▶ _EXERCISE_: Transcribe word for word each line from the one containing "The height and width of the screenshot is (576, 1024)." to the final line of the data, both included. Skip the pictures.

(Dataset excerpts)
────────

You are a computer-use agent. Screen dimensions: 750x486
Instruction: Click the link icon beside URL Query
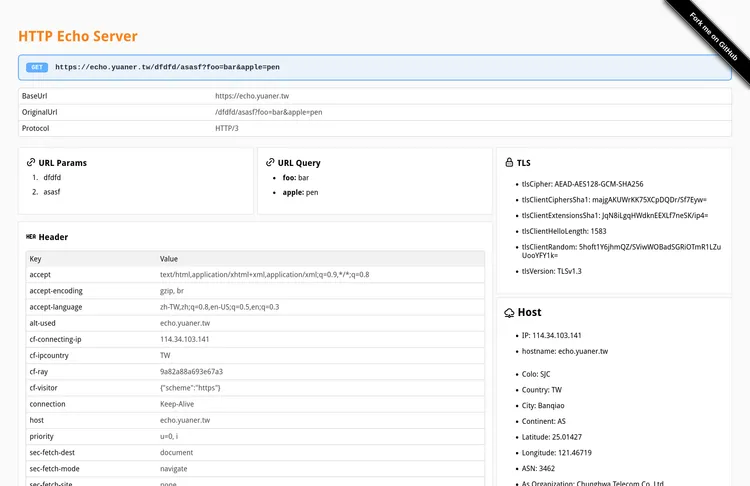pyautogui.click(x=270, y=162)
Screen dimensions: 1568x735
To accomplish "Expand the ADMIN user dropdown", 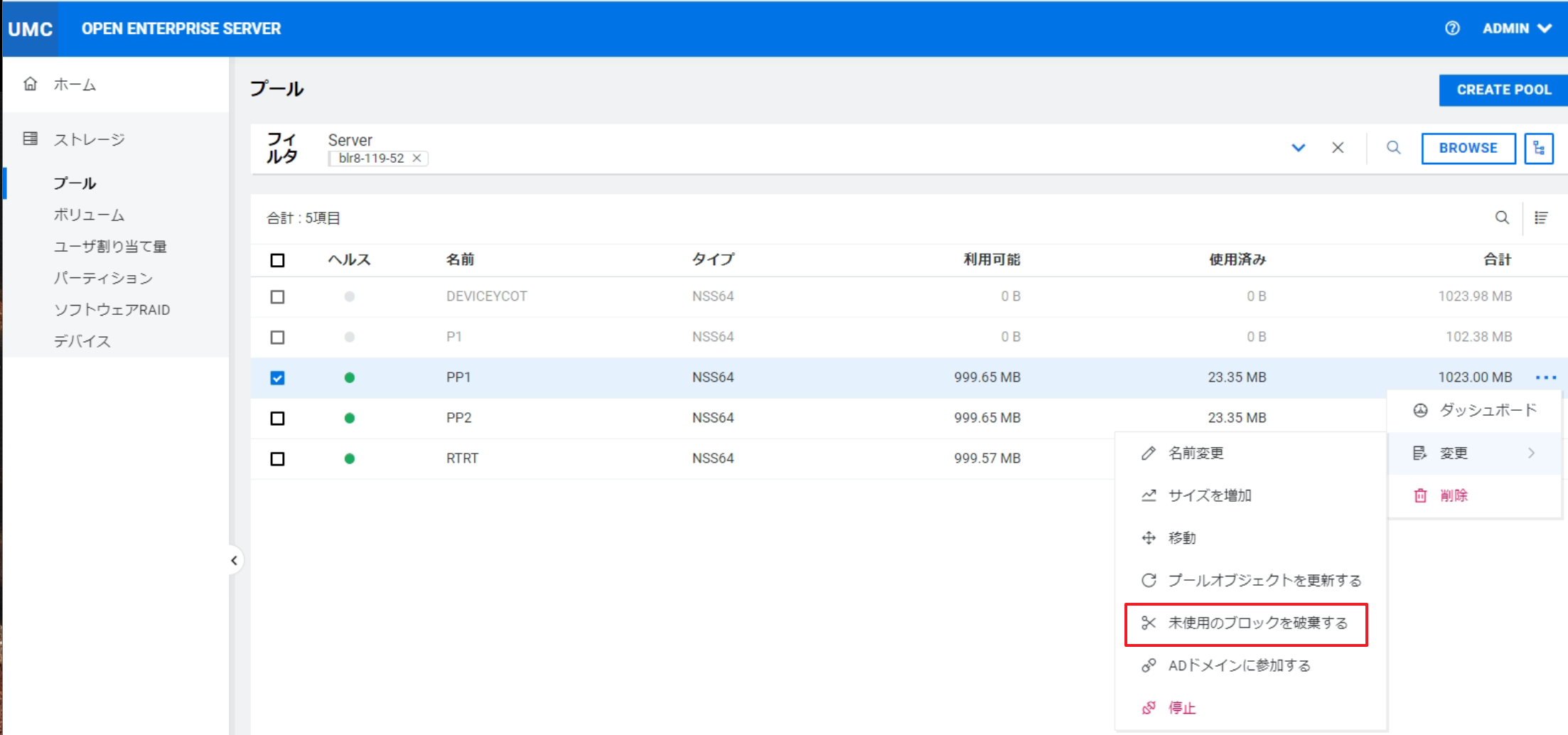I will 1516,28.

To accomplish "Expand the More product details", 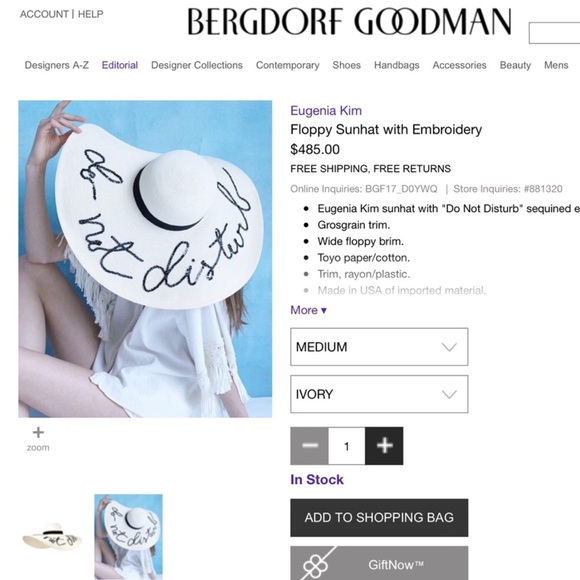I will point(308,310).
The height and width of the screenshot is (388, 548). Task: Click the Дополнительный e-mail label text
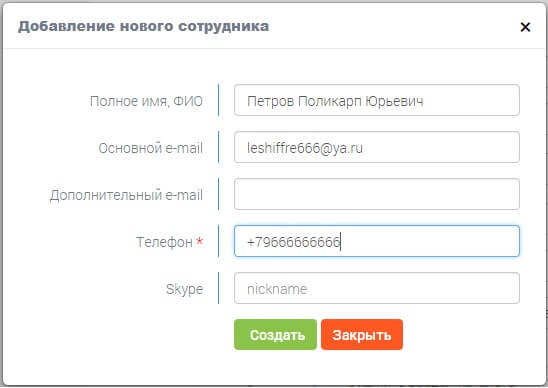pyautogui.click(x=126, y=195)

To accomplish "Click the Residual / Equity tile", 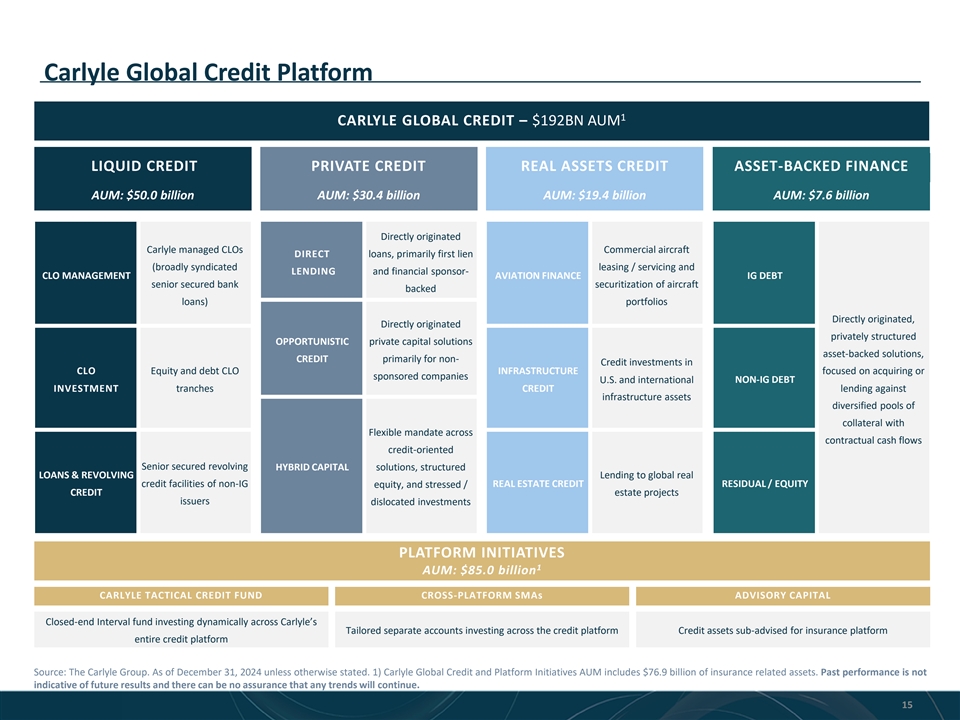I will tap(765, 484).
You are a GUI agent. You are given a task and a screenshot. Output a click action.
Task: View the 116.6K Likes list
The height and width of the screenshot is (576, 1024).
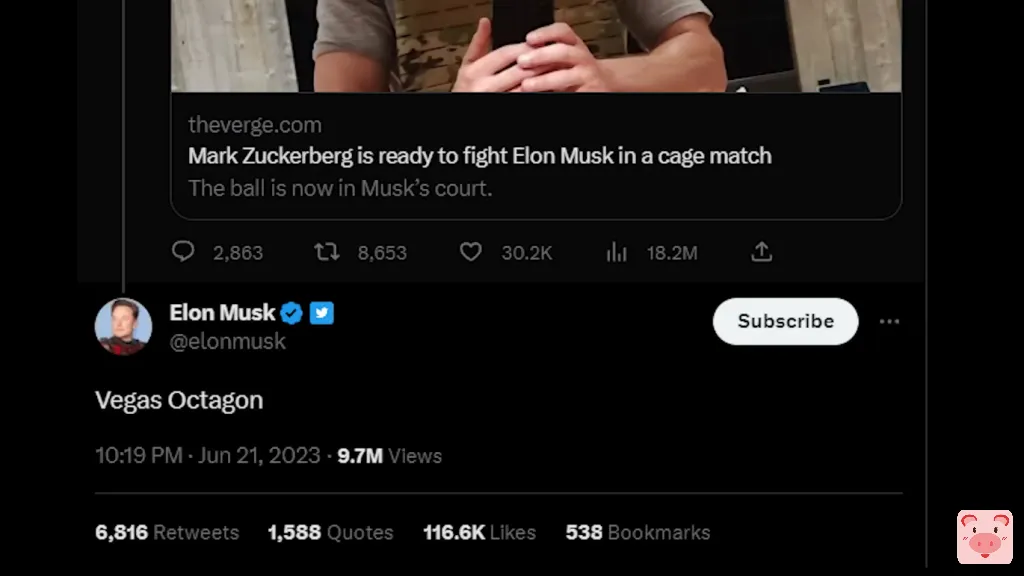coord(479,532)
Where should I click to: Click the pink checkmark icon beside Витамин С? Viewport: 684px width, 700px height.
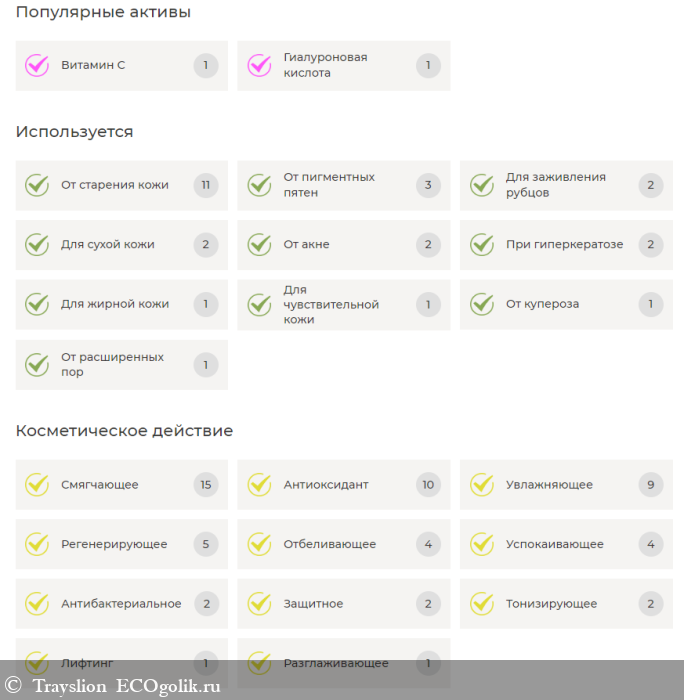click(x=37, y=66)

────────

▶ _THE ANSWER_:
The height and width of the screenshot is (576, 1024).
coord(479,532)
Where should I click to: Click the pink checkmark icon beside Витамин С? Viewport: 684px width, 700px height.
click(x=37, y=66)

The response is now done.